Is HTML a context-free language?
Asked Answered
M

4

51

Reading some related questions made me think about the theoretical nature of HTML.

I'm not talking about XHTML-like code here. I'm talking about stuff like this crazy piece of markup, which is perfectly valid HTML(!)

<!DOCTYPE html PUBLIC "-//W3C//DTD HTML 4.01//EN">
<html<head>
<title//
<p ltr<span id=p></span</p>
</>

So given the enormous complexity that SGML injects here, is HTML a context-free language? Is it a formal language anyway? With a grammar?

What about HTML5?

I'm new to the concept of formal languages, so please bear with me. And yes, I have read the wikipedia article ;)
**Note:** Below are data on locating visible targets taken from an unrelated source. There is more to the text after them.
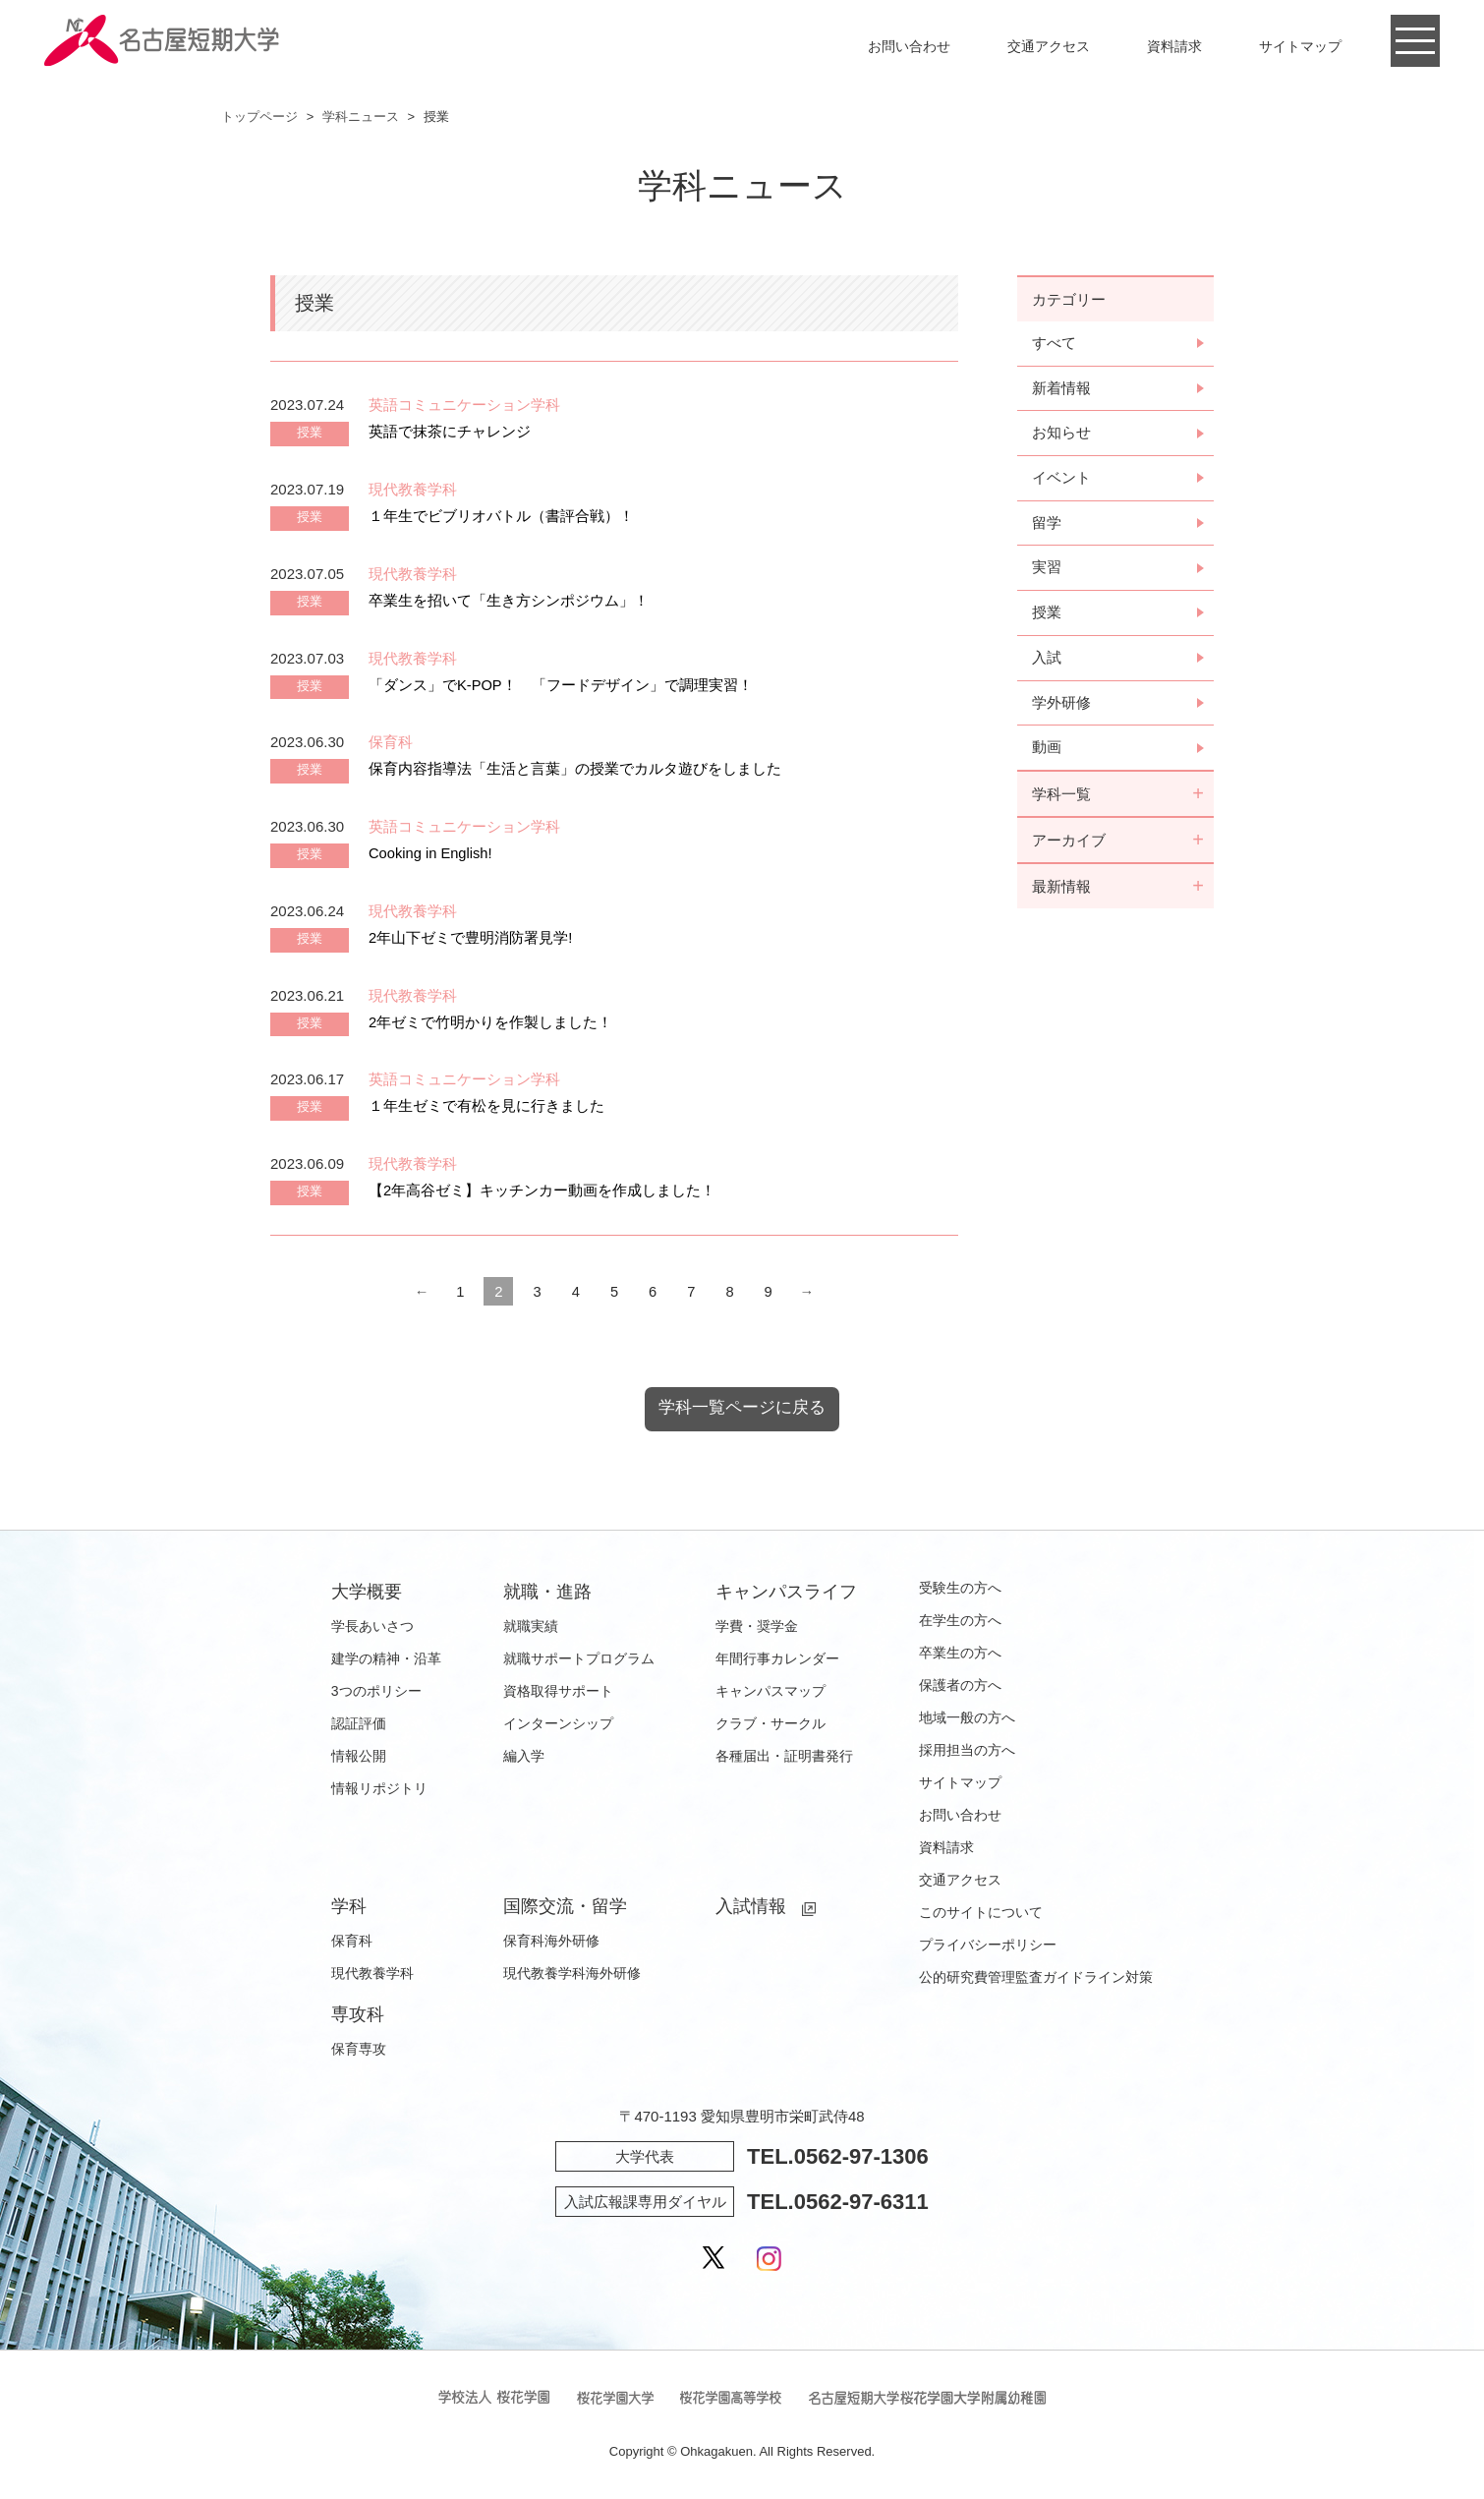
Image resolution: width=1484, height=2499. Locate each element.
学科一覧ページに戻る (742, 1409)
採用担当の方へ (967, 1751)
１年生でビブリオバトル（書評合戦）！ (501, 515)
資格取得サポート (558, 1692)
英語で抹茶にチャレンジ (450, 431)
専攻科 (357, 2015)
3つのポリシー (376, 1692)
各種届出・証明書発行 (784, 1757)
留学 (1046, 524)
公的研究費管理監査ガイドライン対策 (1036, 1978)
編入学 (523, 1757)
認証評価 (358, 1724)
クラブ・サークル (770, 1724)
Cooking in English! (431, 852)
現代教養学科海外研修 (572, 1974)
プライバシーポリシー (987, 1945)
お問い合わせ (909, 46)
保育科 (351, 1941)
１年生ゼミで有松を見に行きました (486, 1105)
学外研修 (1061, 705)
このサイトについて (981, 1913)
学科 (349, 1907)
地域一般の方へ (967, 1718)
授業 (1046, 615)
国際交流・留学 (565, 1907)
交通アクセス (1048, 46)
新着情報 (1061, 388)
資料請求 (1174, 46)
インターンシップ (558, 1724)
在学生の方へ (960, 1621)
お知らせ (1061, 434)
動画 (1046, 750)
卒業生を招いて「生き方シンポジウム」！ (509, 600)
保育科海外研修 (551, 1941)
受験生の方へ (960, 1589)
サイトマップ (1300, 46)
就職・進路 (547, 1592)
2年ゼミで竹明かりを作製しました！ (490, 1022)
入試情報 (750, 1907)
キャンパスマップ (770, 1692)
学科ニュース (360, 116)
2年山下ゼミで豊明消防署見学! (471, 937)
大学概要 (366, 1592)
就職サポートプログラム (579, 1659)
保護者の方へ (960, 1686)
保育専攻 (358, 2050)
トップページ (259, 116)
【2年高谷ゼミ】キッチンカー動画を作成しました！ (542, 1190)
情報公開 (358, 1757)
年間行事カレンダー (777, 1659)
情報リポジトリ (379, 1789)
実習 (1046, 569)
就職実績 (530, 1627)
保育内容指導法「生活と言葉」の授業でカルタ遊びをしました (575, 768)
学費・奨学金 (756, 1627)
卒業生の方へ (960, 1653)
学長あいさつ (372, 1627)
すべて (1054, 343)
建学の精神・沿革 (386, 1659)
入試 (1046, 660)
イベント (1061, 479)
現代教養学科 (372, 1974)
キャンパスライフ (786, 1592)
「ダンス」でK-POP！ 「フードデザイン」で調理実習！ (561, 684)
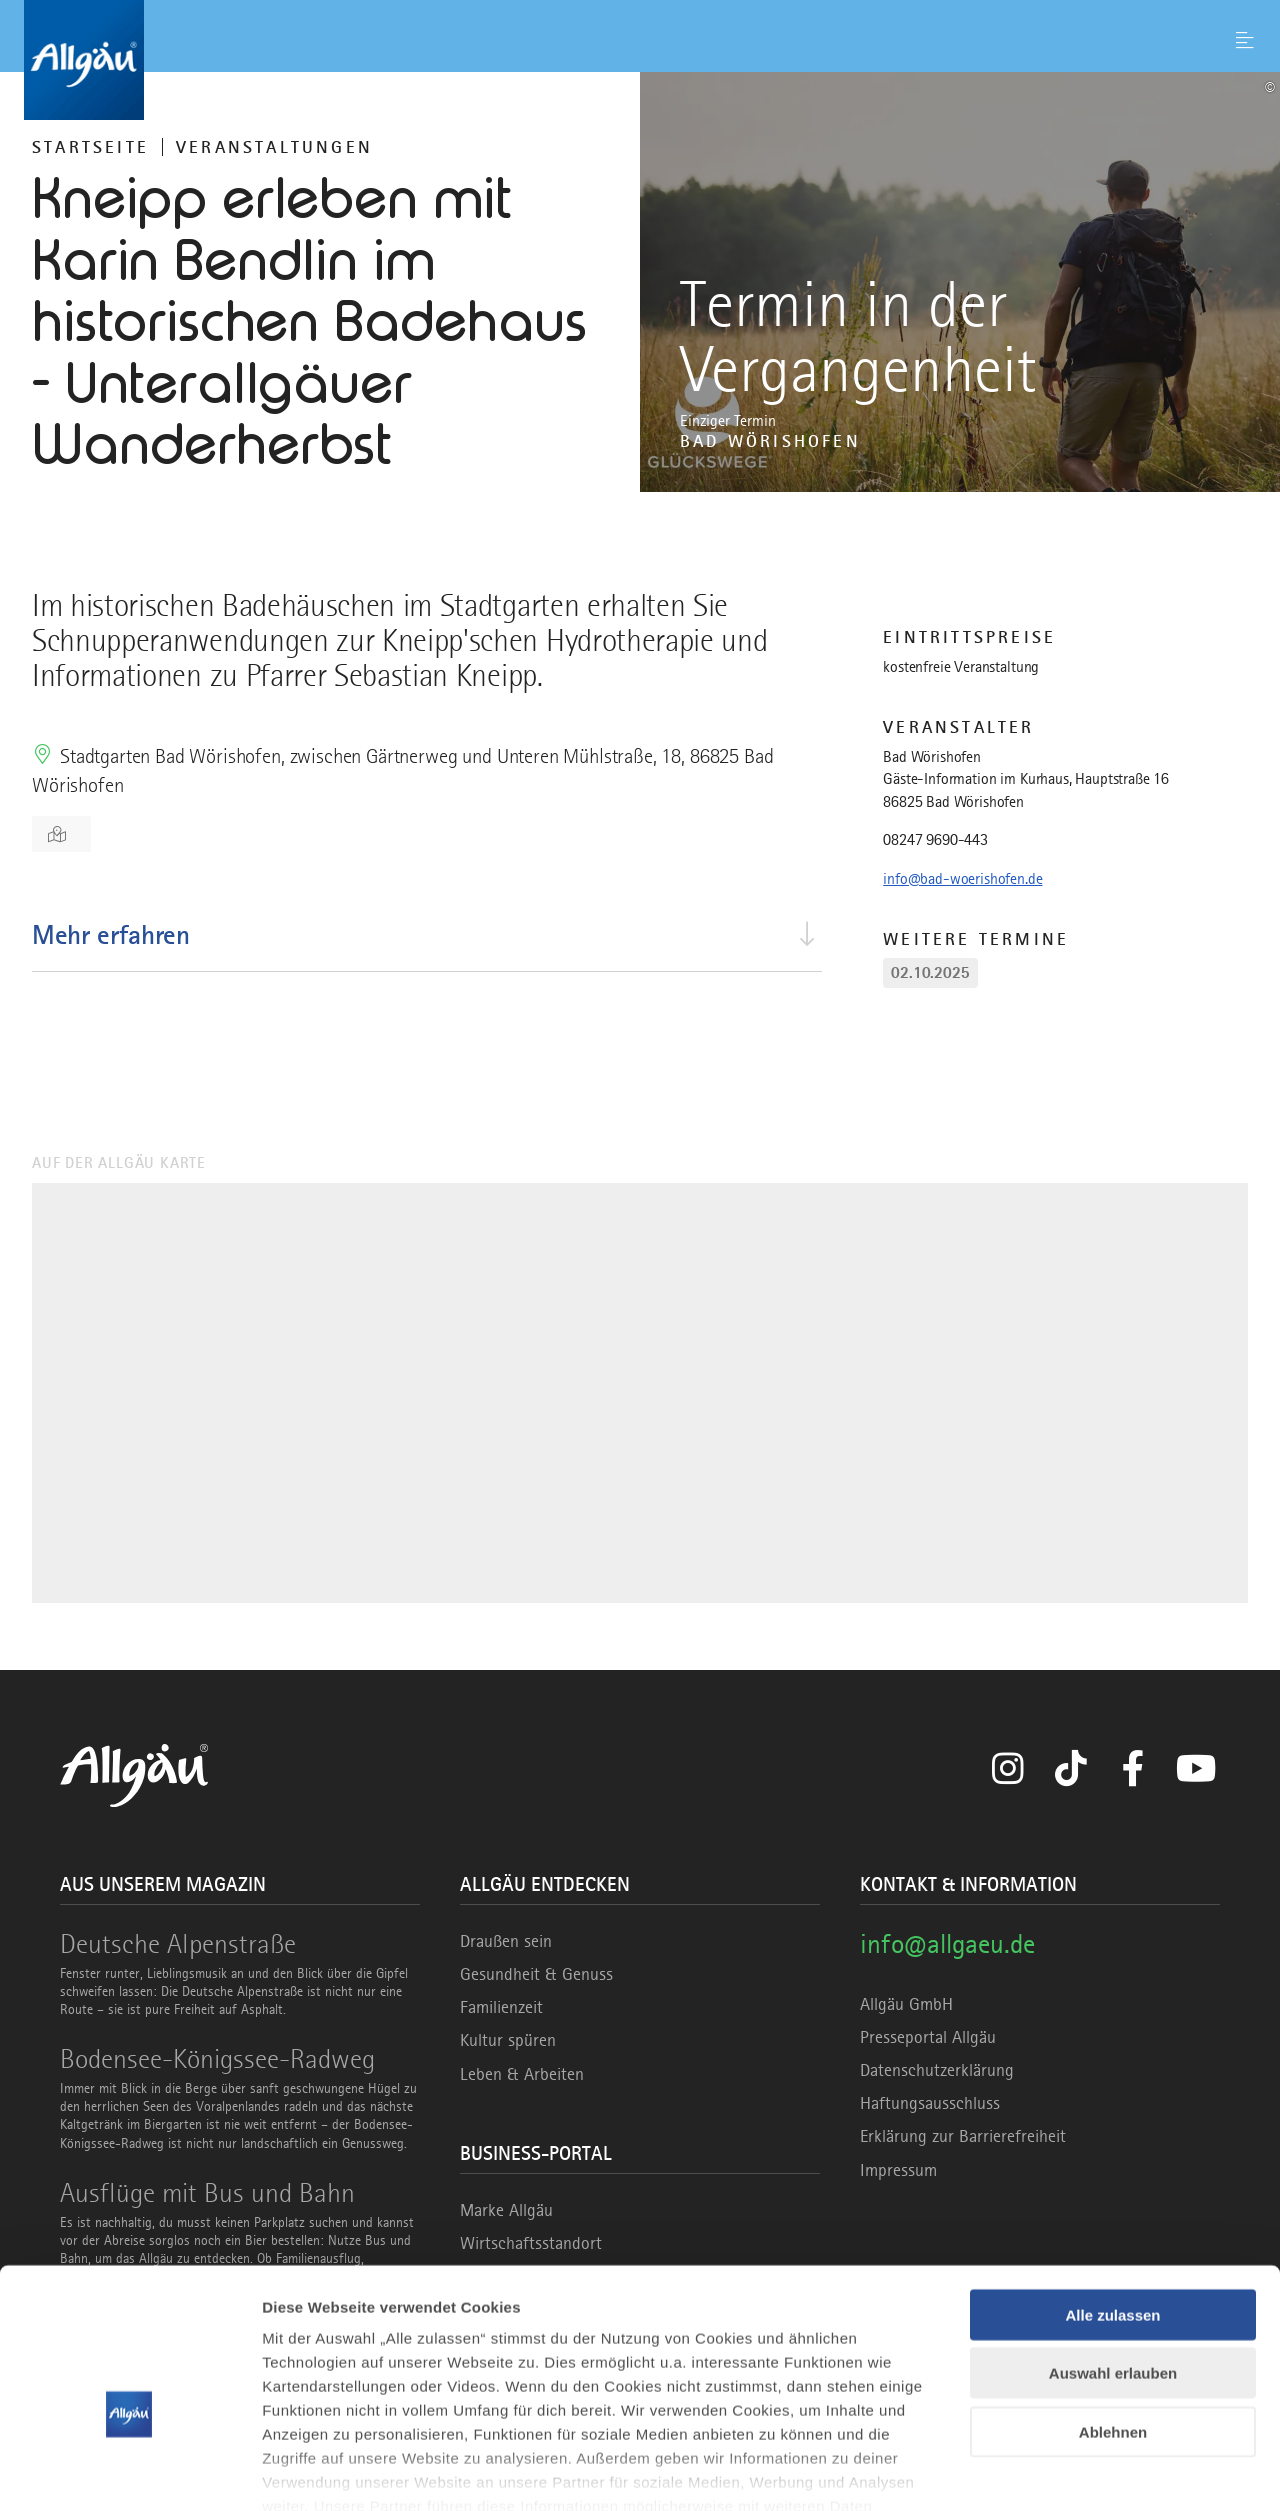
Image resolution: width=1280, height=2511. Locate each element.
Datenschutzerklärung (937, 2070)
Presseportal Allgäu (928, 2037)
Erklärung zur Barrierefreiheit (963, 2136)
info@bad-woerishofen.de (962, 879)
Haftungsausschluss (930, 2103)
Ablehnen (1113, 2319)
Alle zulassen (1112, 2202)
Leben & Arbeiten (522, 2074)
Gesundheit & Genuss (536, 1974)
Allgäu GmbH (906, 2004)
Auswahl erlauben (1113, 2260)
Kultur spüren (508, 2040)
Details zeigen (1063, 2471)
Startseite (90, 147)
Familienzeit (501, 2007)
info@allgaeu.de (947, 1943)
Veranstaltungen (274, 147)
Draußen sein (506, 1941)
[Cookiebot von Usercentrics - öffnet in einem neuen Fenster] (129, 2472)
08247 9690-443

Marketa answered 3/3, 2011 at 2:5 Comment(1)
HTML is not context-free, as valid HTML code requires conditions which a CFG specification cannot handle (like unique id attributes etc..)Danika
S
62

Context Free is a concept from language theory that has important implications in parser implementation. A Context Free Language can be described by a Context Free Grammar, which is one in which all rules have a single non-terminal symbol at the left of the arrow:

X→δ

That simple restriction allows X to be substituted by the right-hand side of the rules in which appears on the left without regard to what came before or after. For example, if while deriving or parsing one arrives at:

αXλ 

one is sure that

αδλ

is also valid. Examples of non-context-free rules would be:

XY→δ
Xa→δ
aX→δ

Those would require knowing what could be derive arround X to determine if a rule applies, and that leads to non-determinism (what's around X would also like to know what it derives to), which is a no-no in parsing, and in any case we want a language to be well-defined.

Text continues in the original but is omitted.